Of course that's not the sexiest potential outcome there. That would be signing Bryce Harper to the biggest contract in baseball history.
There are multiple reasons to doubt a Harper deal coming to pass. For one thing, Harper is going to pull down an average salary that's much, much higher than $20 million a year. For another, the Dodgers under the new Andrew Friedman-led regime have emphasized youth, depth and outfoxing the competition through the use of data as the keys to the team's success. Other than re-upping franchise player and future Hall of Famer Clayton Kershaw, they've steered clear of spending to the moon on any one player. Giancarlo Stanton landed with the Yankees, Yu Darvish ended up on the Cubs, Yoenis Cespedes got his nine-figure deal from the Mets, and so on.

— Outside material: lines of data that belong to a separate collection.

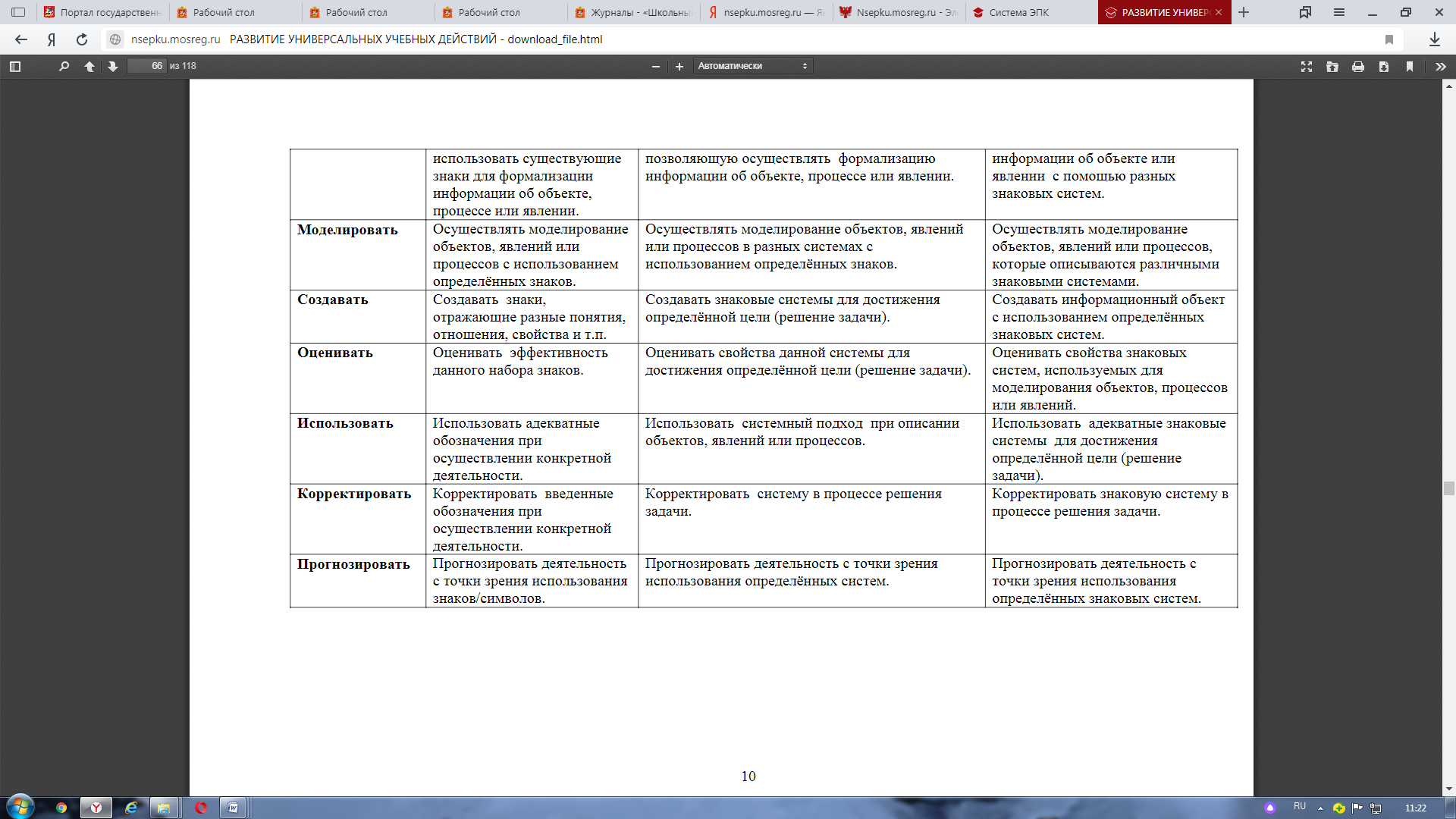This screenshot has width=1456, height=819.
Task: Go to next PDF page arrow
Action: coord(113,66)
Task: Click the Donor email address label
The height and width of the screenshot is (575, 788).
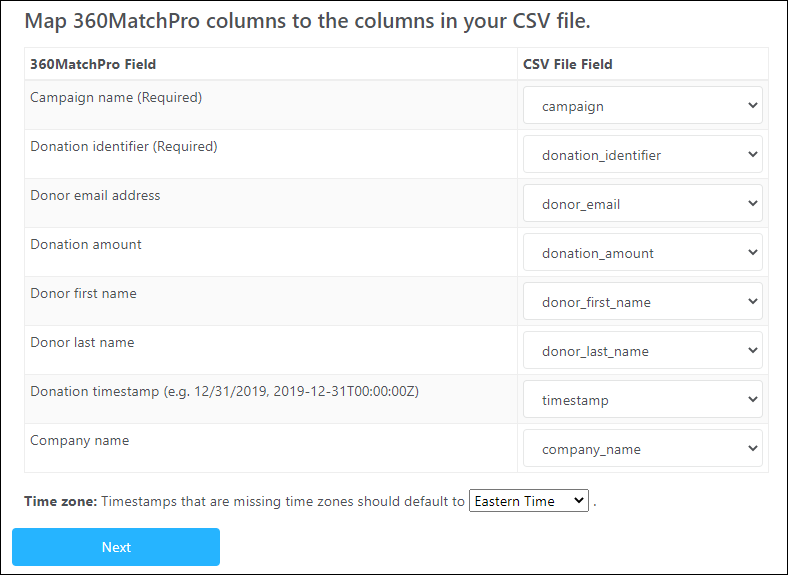Action: (x=95, y=196)
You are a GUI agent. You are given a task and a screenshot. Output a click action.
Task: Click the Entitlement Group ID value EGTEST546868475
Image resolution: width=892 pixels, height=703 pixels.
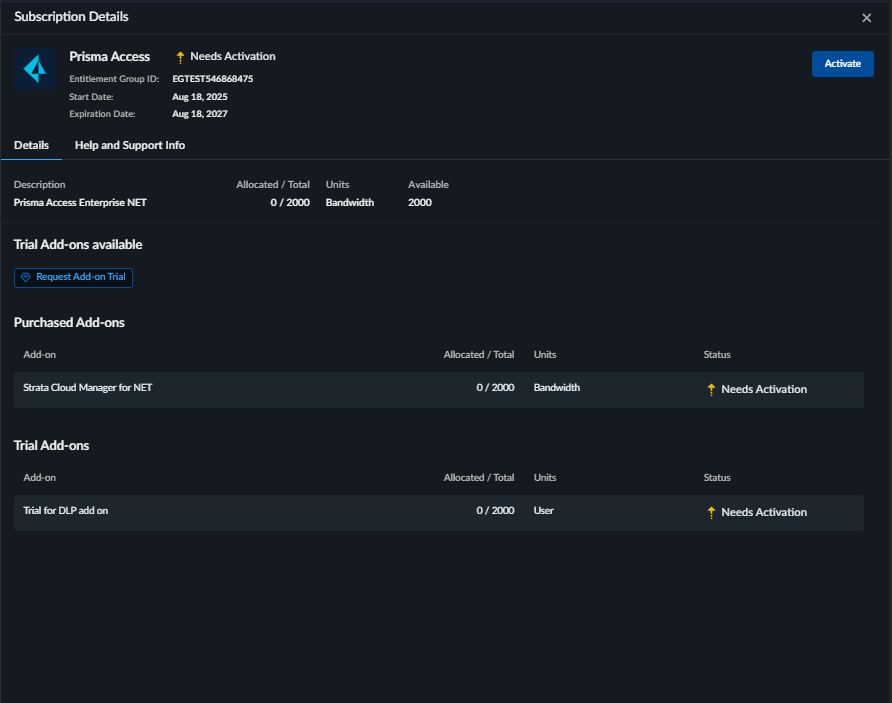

The counter to this strategy goes as follows: In both Tampa Bay and now in L.A., Friedman built ballclubs who pulled off lots of clever moves, banking a bushel of playoff berths as a result. Neither team, though, found a way to win it all. Acknowledging the brutal slog and random chance involved in navigating the postseason and finding a way to win the World Series, it's possible that Friedman's bosses (and maybe Friedman himself) have gotten tired of coming up just short.
Moreover, the Dodgers might be the third sports banana in Los Angeles right now. The rise of the Rams (and their ludicrously swanky new stadium on the way) has captured the imagination of the city's football fans. LeBron heading west sent an already Lakers-crazy town into a tizzy, with speculation now rumbling that Anthony Davis or another marquee name could come next. Given that the Dodgers have an $8.35 billion TV deal that further fuels their financial might, but with a screwed-up structure that prevents millions of Angelenos from watching their games, making a big free-agent splash could change things for the better.
Maybe the Dodgers are ready to be as aggressive (and possibly reckless) on the open market for major leaguers as they've been for Cuban players. Maybe Harper is that rare player who's actually young enough to justify that one, monster deal, since a free agent in his mid-20s possesses so much more upside than another in his 30s. Maybe the Dodgers could pull off one final bit of financial gymnastics, convincing Harper to accept tens of millions of dollars in deferred payments plus an early opt-out year in exchange for making his 2019 salary less onerous for competitive-balance tax purposes. Maybe the combination of World Series potential and the financial benefits of employing a megastar could prompt the Dodgers to do something very un-Dodgers-like, and spend $400 million for a single player.
The Dodgers are the most financially fascinating team in baseball, by a mile. By pulling off the one, big, honking, obvious move, maybe they'll finally become the most fascinating team on the field. And hopefully, finally, the best team in baseball too.